Bone morphogenetic protein signaling regulates skin inflammation via modulating dendritic cell function

Abstract Background Bone morphogenetic proteins (BMPs) are members of the TGF-β family that signal via the BMP receptor (BMPR) signaling cascade, distinct from canonical TGF-β signaling. BMP downstream signaling is strongly induced within epidermal keratinocytes in cutaneous psoriatic lesions and BMP7 instructs monocytic cells to acquire characteristics of psoriasis-associated Langerhans dendritic cells (LCs). Regulatory T cells (Treg) numbers strongly increase during psoriatic skin inflammation and were recently shown to limit psoriatic skin inflammation. However, the factors mediating Treg accumulation in psoriatic skin currently remain unknown. Objective This study sought to investigate the role of BMP signaling in Treg accumulation in psoriasis. Methods Immunohistology of patients and healthy controls. Ex vivo models of Treg generation in the presence or absence of LCs. Analysis of BMP vs canonical TGF-β signaling in DCs and Tregs. Modeling of psoriatic skin inflammation in mice lacking the BMP receptor type 1a in CD11c+ cells. Results We here demonstrated a positive correlation between Treg numbers and epidermal BMP7 expression in cutaneous psoriatic lesions and show that unlike Tregs from healthy skin, a portion of inflammation-associated Tregs exhibit constitutive-active BMP signaling.
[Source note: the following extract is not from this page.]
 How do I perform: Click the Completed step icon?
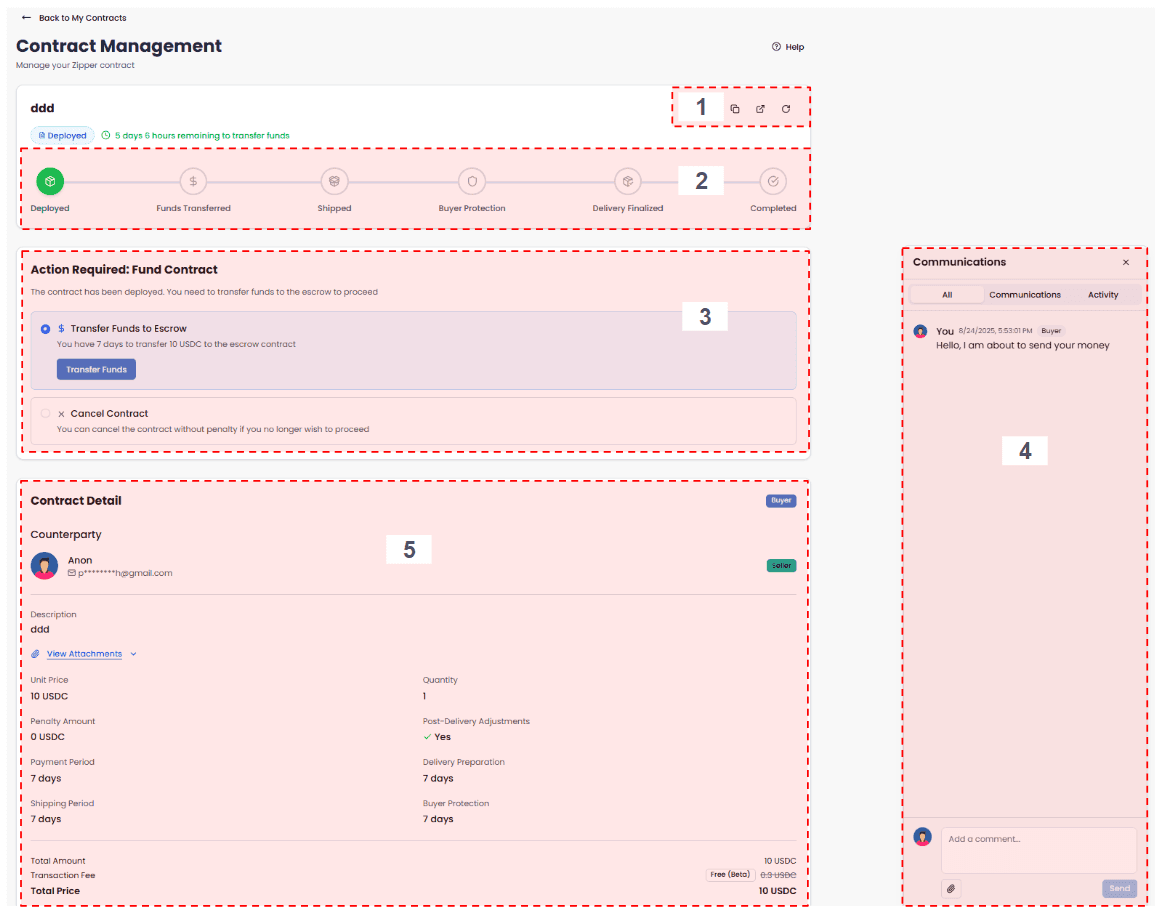(x=772, y=181)
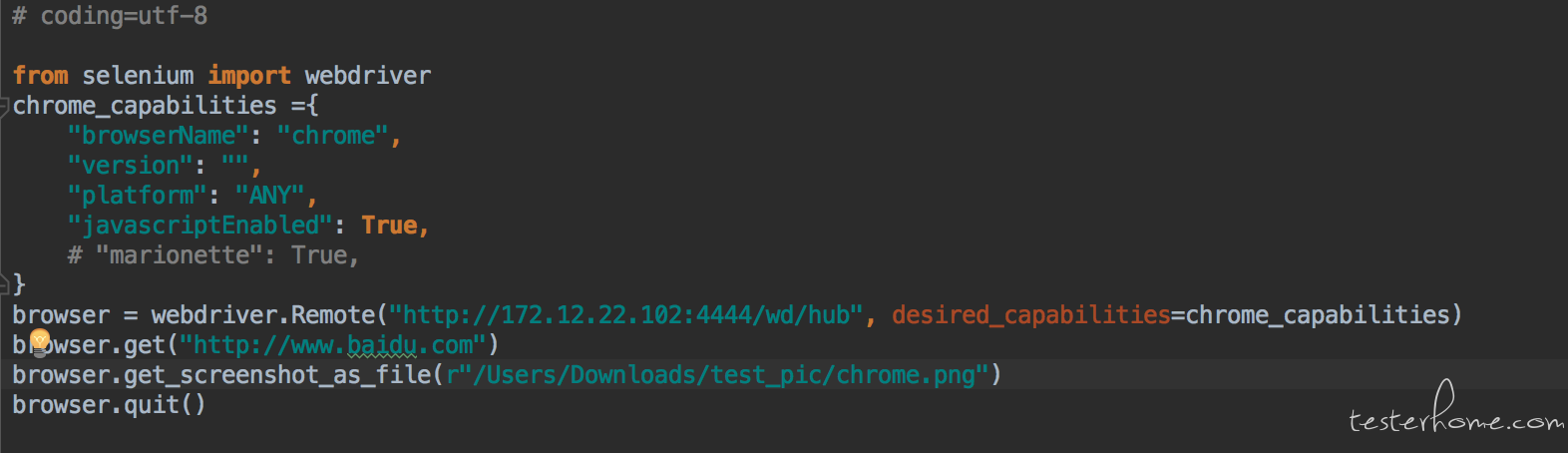Click the browser.quit() call

pos(109,405)
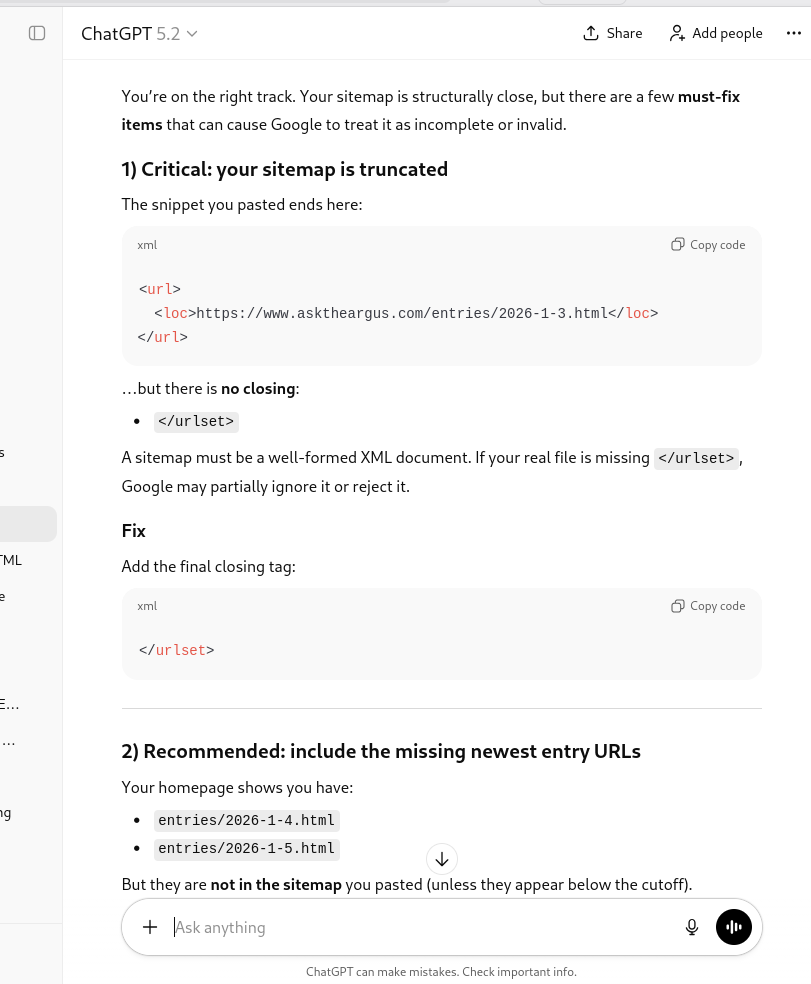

We further found that BMPR signaling licenses inflammation-associated LC/DC to gain an enhanced capacity to promote Tregs via BMPR-mediated CD25 induction and that this effect is associated with reduced skin inflammation. Conclusions Psoriatic lesions are marked by constitutive high BMP7/BMPR signaling in keratinocytes, which instructs inflammatory DCs to gain enhanced Treg stimulatory activity. Locally secreted BMP7 can directly promote Treg generation through the BMP signaling cascade.